Andromeda allungò la sua mano toccando quella del ragazzo, che sorprendentemente non la spostò lontano. "Esiste il perdono, caro"
Draco alzò gli occhi sui suoi, guardandola stupito, riuscendo di nuovo a respirare normalmente. "Cosa c'è?" gli chiese la zia confusa, guardandosi dietro le spalle per vedere se ci fosse qualcosa di strano.
"Niente.. mi chiamava così sempre mia madre"
Andromeda si mordicchiò la guancia, cercando di deviare il discorso di sua sorella per continuare quello che stava facendo a lui: avendo come figlia Tonks, che era una ragazza abbastanza romantica e sveglia, non ce n'era stato mai il bisogno di dirle quelle parole che si era preparata da quando aveva partorito, aspettando impazientemente che crescesse per potergliele dire. E invece si ritrovò a doverle dire a suo nipote.
"E poi la persona che ti amerà lo farà per quello che sei, non per quello che hai fatto; non guarderà il passato, ma quello che stai diventando adesso avendo scelto di stare con noi" gli sussurrò, "vedrai che anche tu avrai quel qualcuno"
Draco sospirò: anche se non credeva molto alle parole di sua zia, pensando fossero solo degne di una favola per bambini, provò a credere che veramente sarebbe successo tutto quello. Anche se non lo dimostrava, e aveva detto di non voler amare qualcuno, nel profondo del suo cuore aveva bisogno di qualcuno che lo amasse davvero come aveva fatto Narcissa fino all'anno prima, e che gli offrisse tutto l'affetto.

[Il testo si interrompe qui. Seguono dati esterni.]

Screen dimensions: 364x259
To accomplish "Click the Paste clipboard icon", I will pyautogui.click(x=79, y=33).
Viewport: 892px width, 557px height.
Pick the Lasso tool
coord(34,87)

Non era tipo da offrire tutto se stesso a una persona, ma avrebbe voluto provare a sentire come fosse la sensazione, e viceversa: guardava sempre a Hogwarts le coppie felici, che ridevano e si baciavano, e ogni volta ricordava tutte le relazioni che aveva avuto facendogli notare che lui non aveva mai amato veramente qualcuno.

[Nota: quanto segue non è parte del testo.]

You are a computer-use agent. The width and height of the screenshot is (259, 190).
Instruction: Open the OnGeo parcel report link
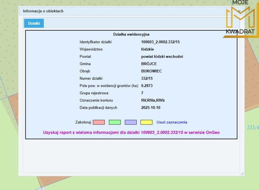(x=131, y=132)

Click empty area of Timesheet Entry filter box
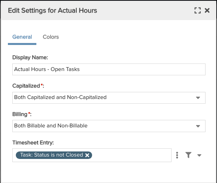click(x=132, y=155)
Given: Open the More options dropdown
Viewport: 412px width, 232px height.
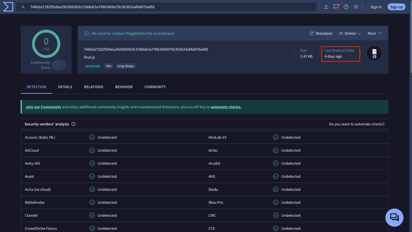Looking at the screenshot, I should point(374,33).
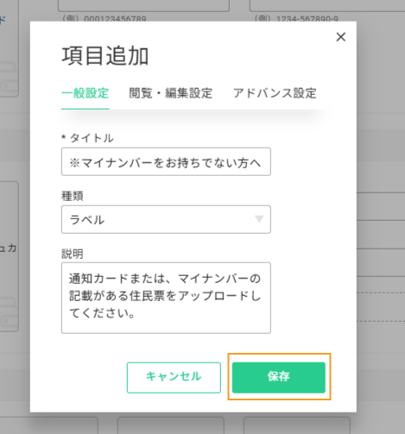This screenshot has width=405, height=434.
Task: Click the dimmed box beneath the 保存 button
Action: [x=297, y=425]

Era come una seconda guerra che stava vivendo dentro di se, oltre a quella che stava affrontando tutto il mondo magico: voleva amare e sentirsi amato, ma allo stesso tempo non voleva perdere tempo in queste sciocchezze non voleva nemmeno condividere la vita con qualcuno: ormai aveva imparato a non fidarsi mai di nessuno, e se l'amore avrebbe incluso anche la fiducia, avrebbe fatto prima a lasciar perdere.

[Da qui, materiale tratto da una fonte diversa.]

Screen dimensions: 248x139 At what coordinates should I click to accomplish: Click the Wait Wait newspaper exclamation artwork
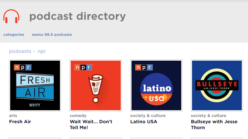click(96, 85)
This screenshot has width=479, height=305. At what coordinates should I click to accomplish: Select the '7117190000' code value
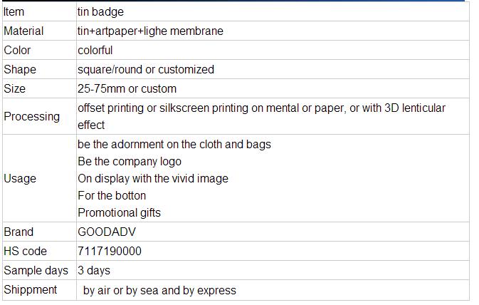click(x=110, y=251)
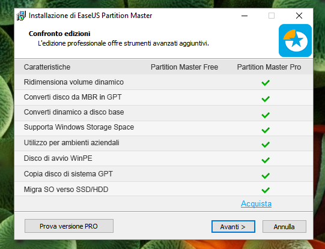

Voleva solo trovare qualcuno per sentire quelle sensazioni, ma allo stesso tempo non dovendo metterci tutto se stesso, solo per provare come ci si sentiva.
Scosse la testa, talmente tanto i pensieri si stavano facendo profondi, che un conato di vomito gli salì in gola dalla sdolcinatezza. "Basta parlarne, potrei vomitare"
Andromeda si alzò ridendo, per dirigersi sui pensili per prendere un cucchiaino. "Sei sempre così, eh?"
"Cosa dovrai fare oggi?" Draco deviò completamente il discorso, sperando che quando sarebbe ritornato in camera avrebbe dimenticato tutto quello che si erano detti. Aveva scelto di andare dalla parte buona, ma non aveva affatto deciso di cambiare anche se stesso.
Sentirono dei passi al piano di sopra, molto probabilmente qualcun altro si era svegliato e stava per scendere.
"Dovrò andare da una parte.. Tu non preoccuparti-
"-Andromeda" la interruppe, sbuffando, "non ho alcun contatto con loro, anche se mi dicessi dove andresti, non lo direi a nessuno" insistette, ma vide dal suo viso che non cambiò nulla quello che aveva detto.
Si sentiva leggermente preso in giro: se tutte le persone che da quel momento lo avrebbero circondato, lo avrebbero fatto aprire con loro in discorsi profondi per poi non raccontare nulla per paura che fosse ancora un Mangiamorte, non sapeva più cosa fare e su chi contare.
"Te l'ho detto, Draco. Non ti devi preoccupare, niente di importante"
Draco si alzò lasciando ancora un po' di tè, tutte quelle parole che si stavano scambiando gli avevano fatto togliere la fame improvvisamente. "Si e io sono Grifondoro" la zia stava per dire qualcosa, ma a fermarla furono Harry e Ronald che scesero dalle scale per venire a fare colazione.